» What is needed
A single figure is required: the number of lines below in which the word "Open" occurs.

■ ■ ■ ■

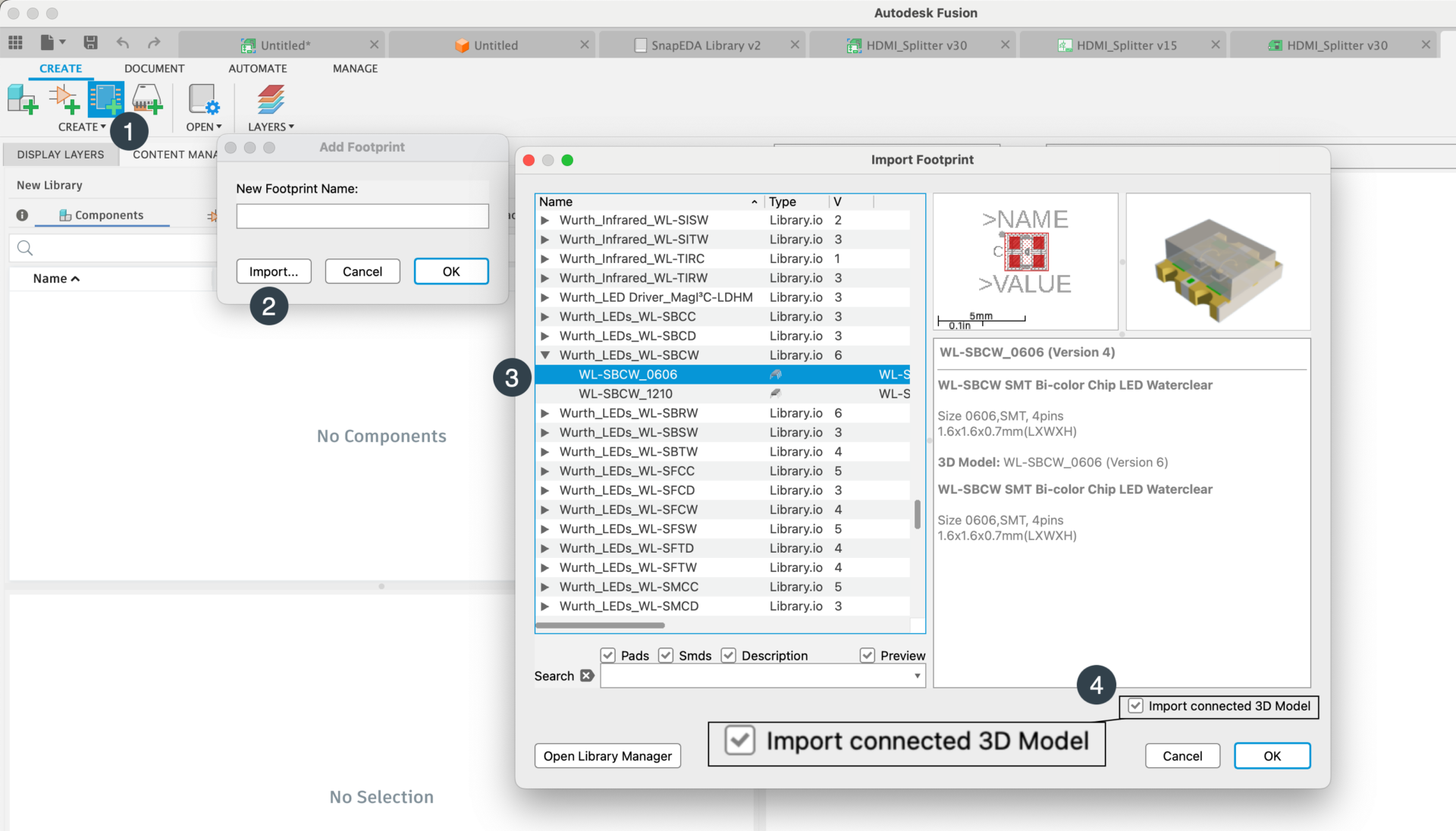Click the highlighted New Footprint icon
The width and height of the screenshot is (1456, 831).
(106, 99)
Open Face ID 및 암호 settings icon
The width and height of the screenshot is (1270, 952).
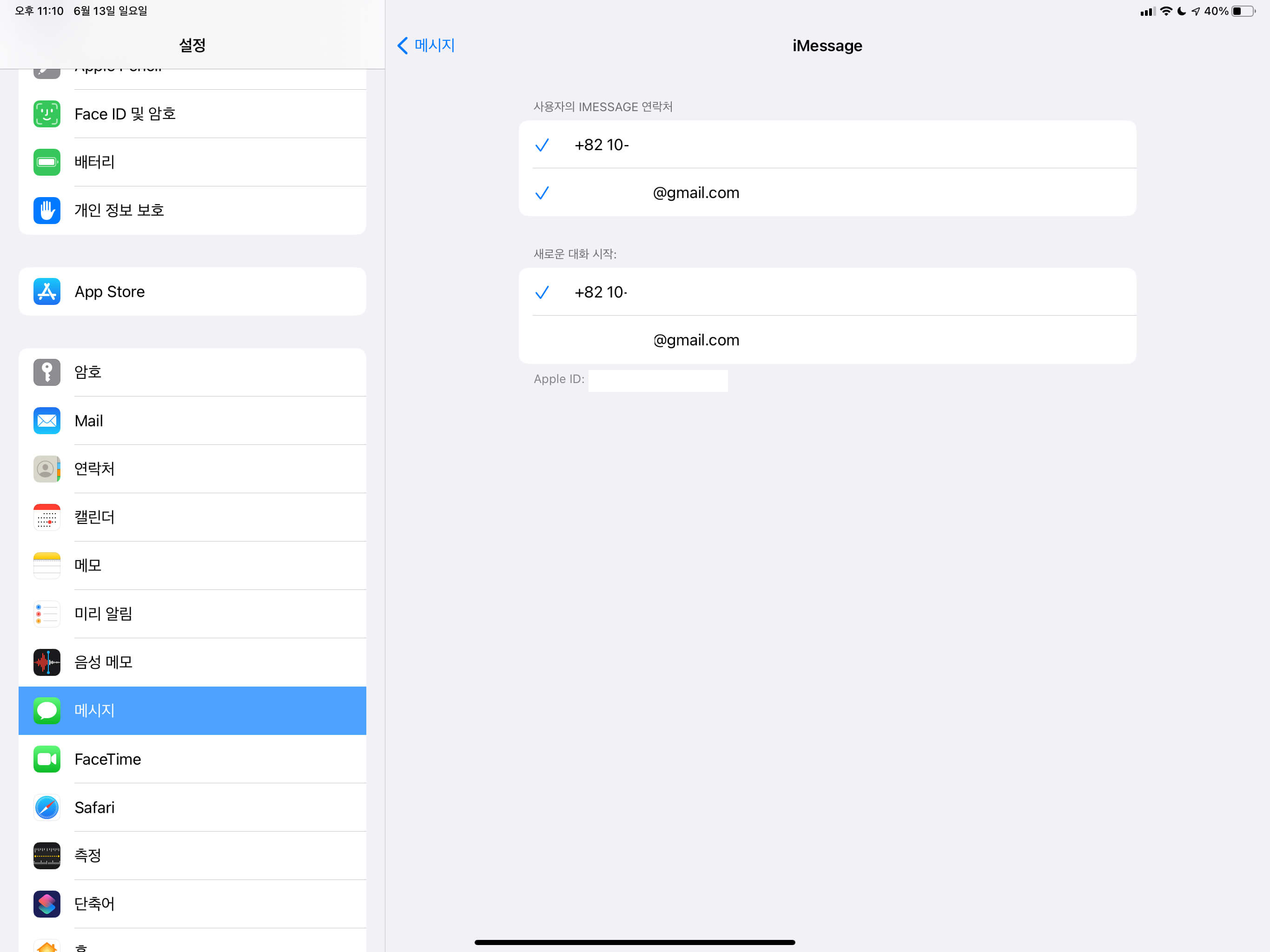(46, 114)
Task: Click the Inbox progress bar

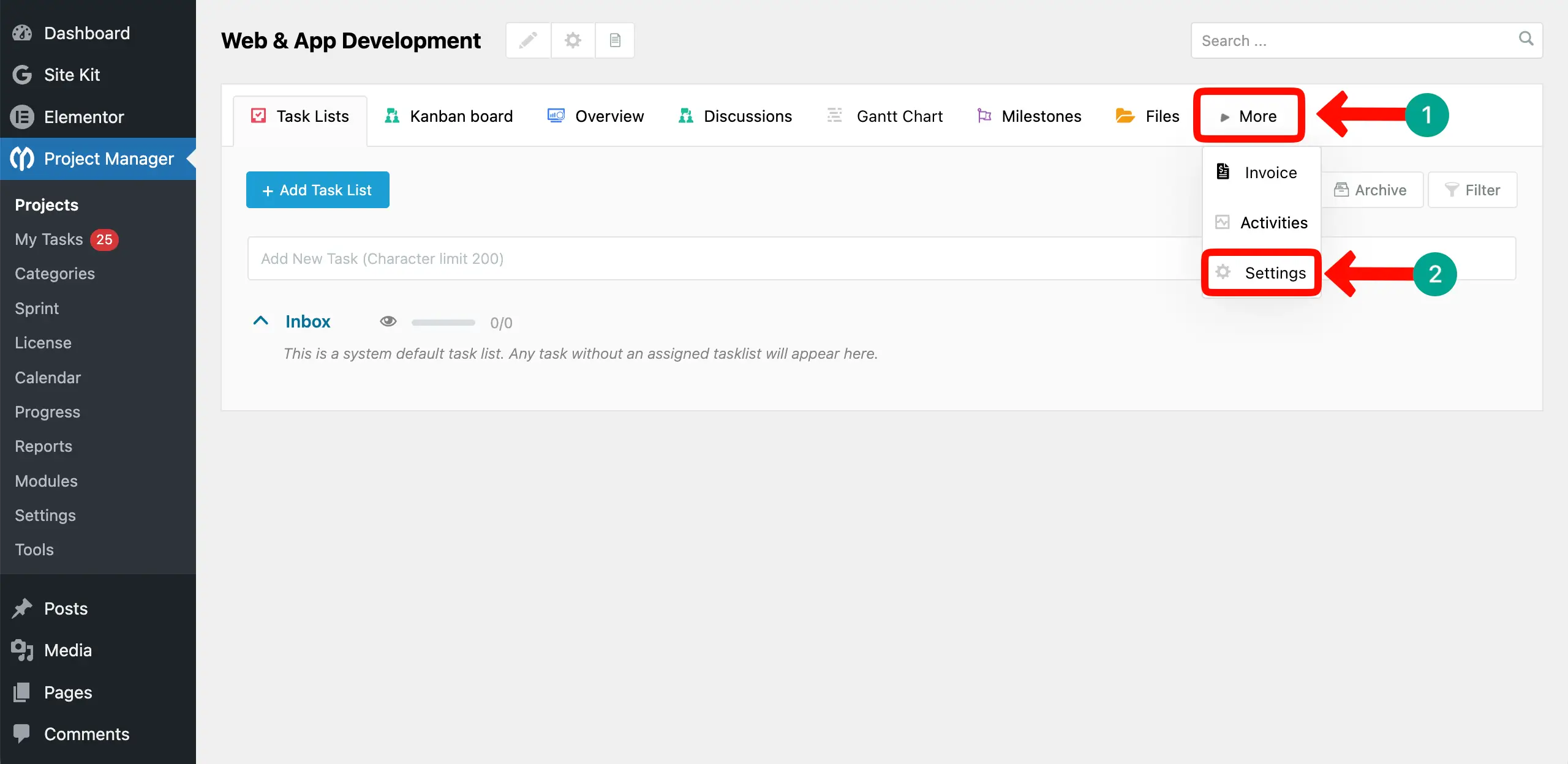Action: [x=443, y=323]
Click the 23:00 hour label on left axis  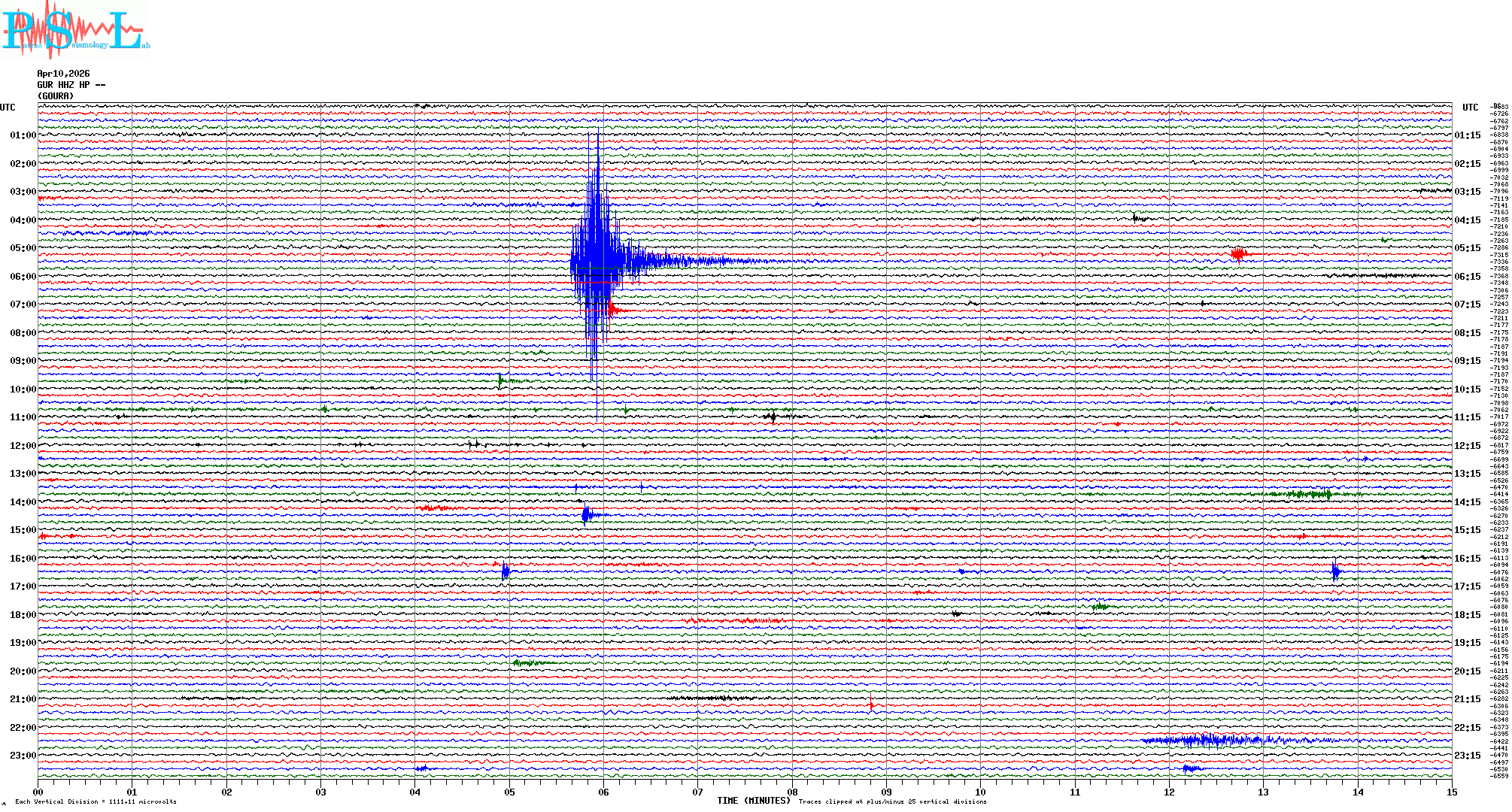click(23, 756)
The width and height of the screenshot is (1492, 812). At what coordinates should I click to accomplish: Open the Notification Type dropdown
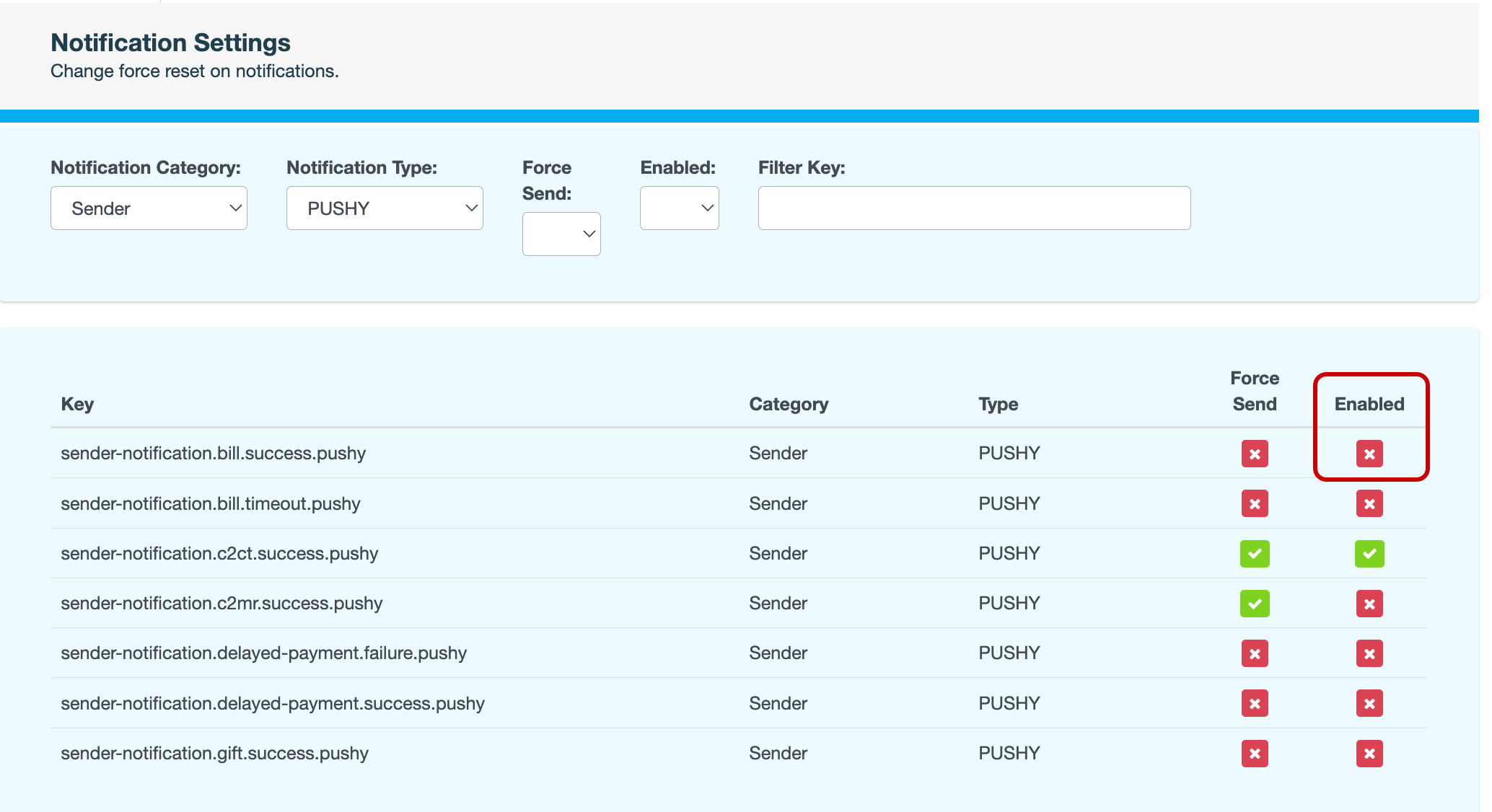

■ ■ ■ ■

» Worked solution
2